The 20th century saw the might of the media rise, supported by the power of the interview: Diana, Princess of Wales, with Martin Bashir; Marilyn Monroe with Richard Meryman; the Sex Pistols with Bill Grundy. These three pairs came together to allow the public to gain a glimpse into the hidden world of a royal marriage and an unhappy princess, to hold onto a star’s last words, and view the clash between a BBC reporter and a vibrant group of punk rockers. Peter Morgan’s play, Frost/Nixon, toys with one such great meeting; the clash of two titans that brought the public as close as it would ever be to the truth of Nixon’s involvement with Watergate. But the question still remains whether the 21st century has seen such changes to the media that its gem, the interview, can no longer blossom.
The interview has come up against two hurdles. Thanks to the internet and, in particular, blogging, every single one of us can state our viewpoint and version of events. It is no longer necessary to open a newspaper or tune into the radio to learn what’s happening, nor are journalists our only link to the rich and famous. Every celebrity, royal and politician can now keep the public informed, entertained and involved with their views on life without the aid of the interviewer. Twitter and other such media may potentially prove to be the death of this previously all important middleman.
So perhaps there is no more need for another Bashir to coax a royal into laying bare their feelings in front of the world: social media can empower anyone to divulge as much as suits them best from the comforts of their own palace. Yet the series of interviews conducted by David Frost with President Nixon should encourage us to retain the interview. Frost did not, as Nixon and his staff had hoped, play along in the part of sympathetic spokesperson, through whom the ex-President might again touch the hearts of the public. He assumed the role of interrogator and so gave Nixon the trial he (thanks to the pardon granted by his successor Gerald Ford) thought he had escaped.
The interview remains a theatre where interviewer and interviewee can test each other, the truth can be probed and characters can be put under a microscope. However, in a 2007 article in The Guardian, Simon Hattenstone, best known for his Banksy interview, voiced a fear that “journalism is not simply in danger of being an extension of the PR arm, it is in danger of being the uncritical, positive-spin publicity machine full stop”. His view is that journalism is running the risk of becoming completely “servile” as there is no longer an equal relationship between interviewer and interviewee. It is indeed true that, since there are now so many other means by which they may have their voice heard, stars can make steep demands before consenting to be interviewed, thereby gaining control of the entire proceedings.

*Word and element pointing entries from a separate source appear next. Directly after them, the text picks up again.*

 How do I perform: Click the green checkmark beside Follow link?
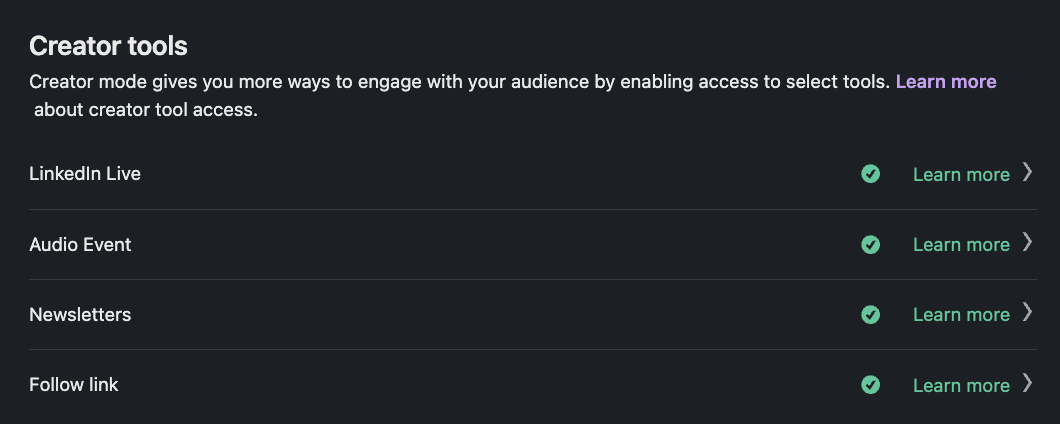(x=871, y=385)
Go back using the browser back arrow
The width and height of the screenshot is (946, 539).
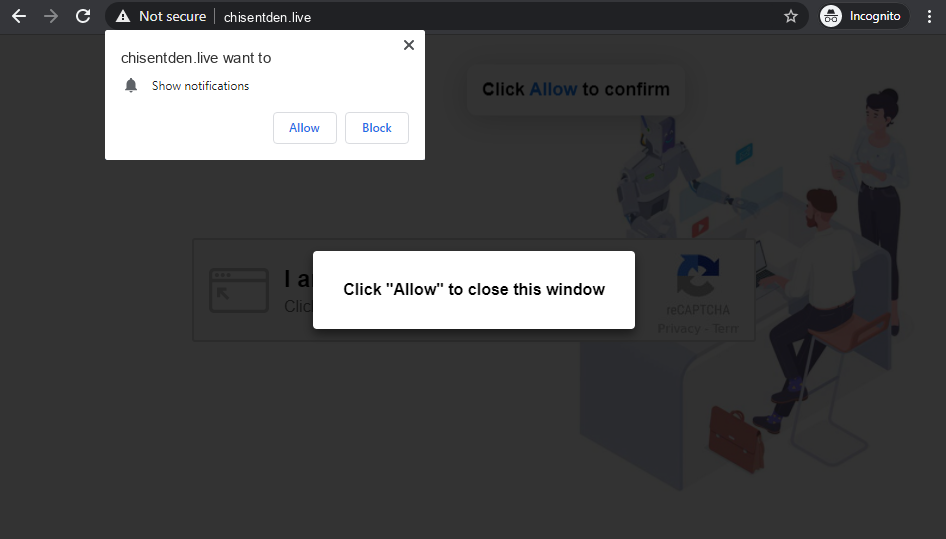pos(19,16)
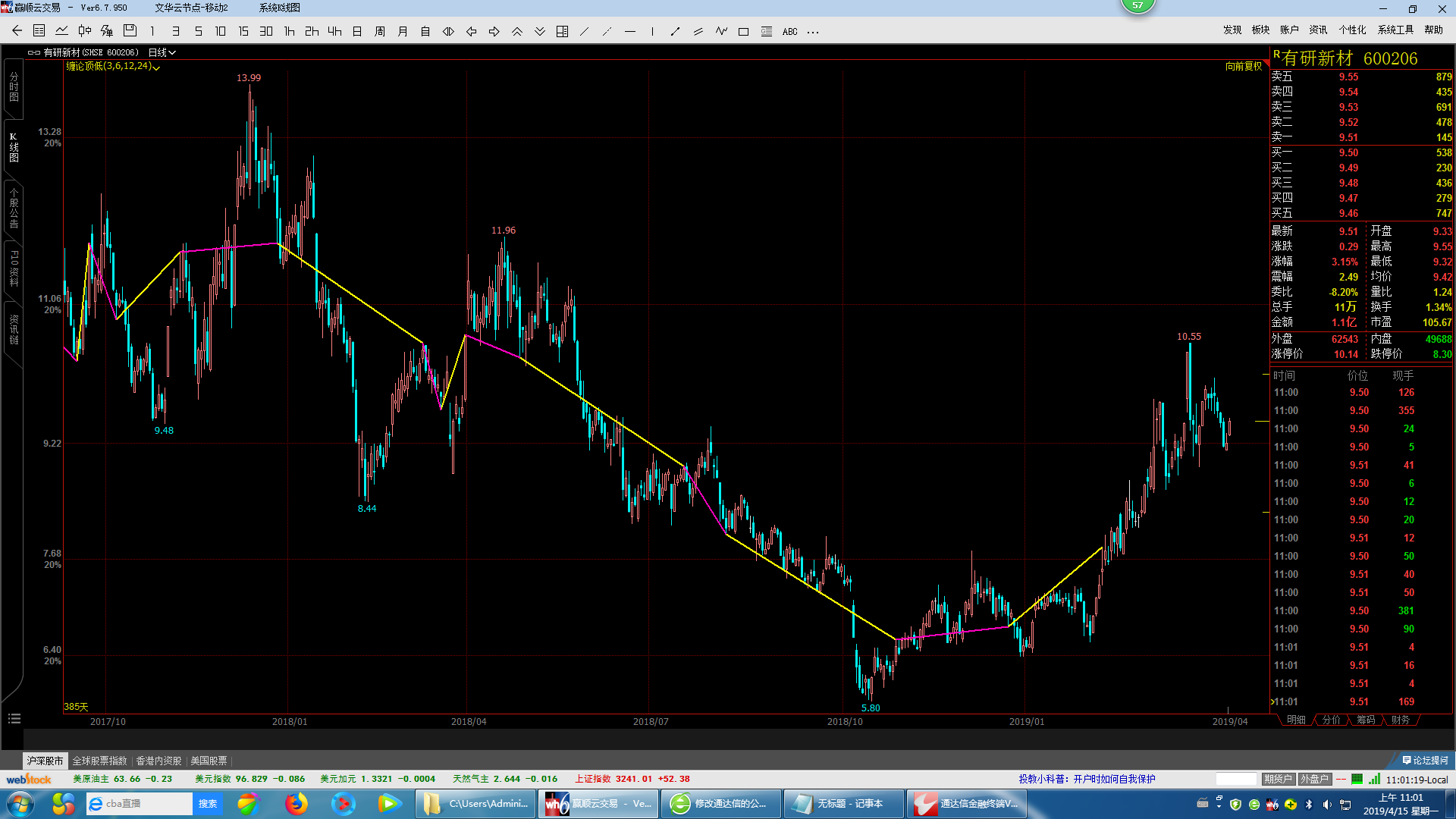Select the parallel lines drawing tool

coord(698,31)
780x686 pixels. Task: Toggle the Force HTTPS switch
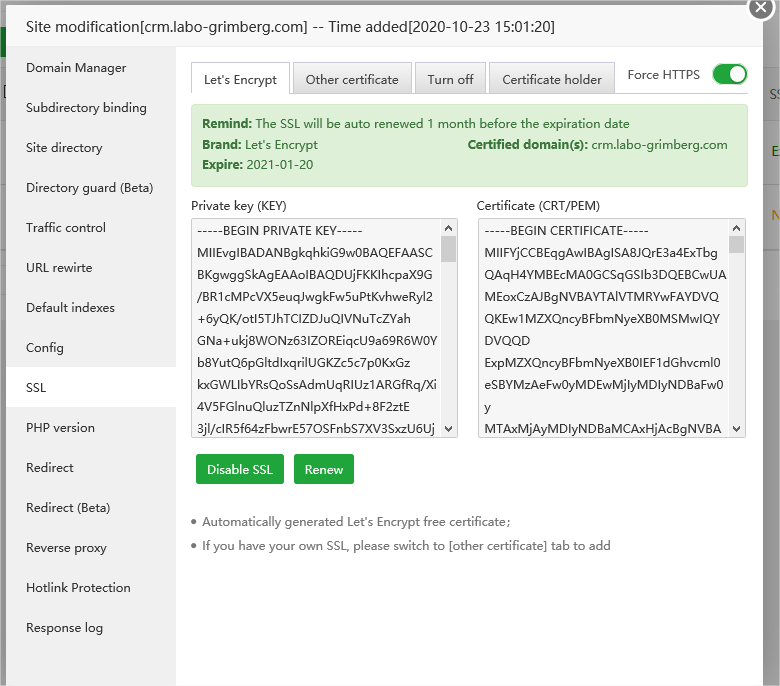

There is a danger that we allow journalism to grow blunt and that we undervalue the opportunities we are presented with by closely questioning a subject through an interviewer. Perhaps our society is getting too caught up in the material trappings of this world that the forum in which our 20th century reporters used to bring truths to light has become entirely malleable by cash. But we still have cases which prove the value of the Frostian interview in helping keep journalism’s place in the 21st century. In 2008 the world followed as America became the stage for one of the most heated presidential races to date. The media has played a prominent part in American presidential campaigns ever since Eisenhower first made use of his spot commercial Eisenhower Answers America to gain the trust of his voters. However it was the interview of Sarah Palin by Katie Couric that showed how the simple interview could have a decisive impact on the presidential race. Palin and her co-workers claimed that the lack of insight, let alone clarity, of her responses to Couric’s questions were due to her being “over-managed” but what these interviews unquestionably showed was a vice-presidential candidate who was not prepared for such a major political role – let alone an interview on foreign policy and the financial crisis. This interview certainly seems to have played its part in changing public opinion towards the McCain campaign.
We are running the danger of making the interview a redundant practice of journalism, and yet the interview of Sarah Palin by Couric reminds us exactly why we should not let this happen- just as the interview of Nixon by Frost first proved the power of the interview. Hattenstone himself showed how great the fruits can be of a discussion rather than a tweet: in his interview with Woody Allen he plucked up the courage to ask how “such a plain man” has such luck with beautiful women. Allen’s readiness to give an answer shows that it is the interview that can test character and provide far more insight and entertainment than a blogger’s soliloquy. Not every interview has to put a President on trial and deliver ultimate truth, but we should strive to preserve a part of journalism that continues to prove its worth, even in the 21st century.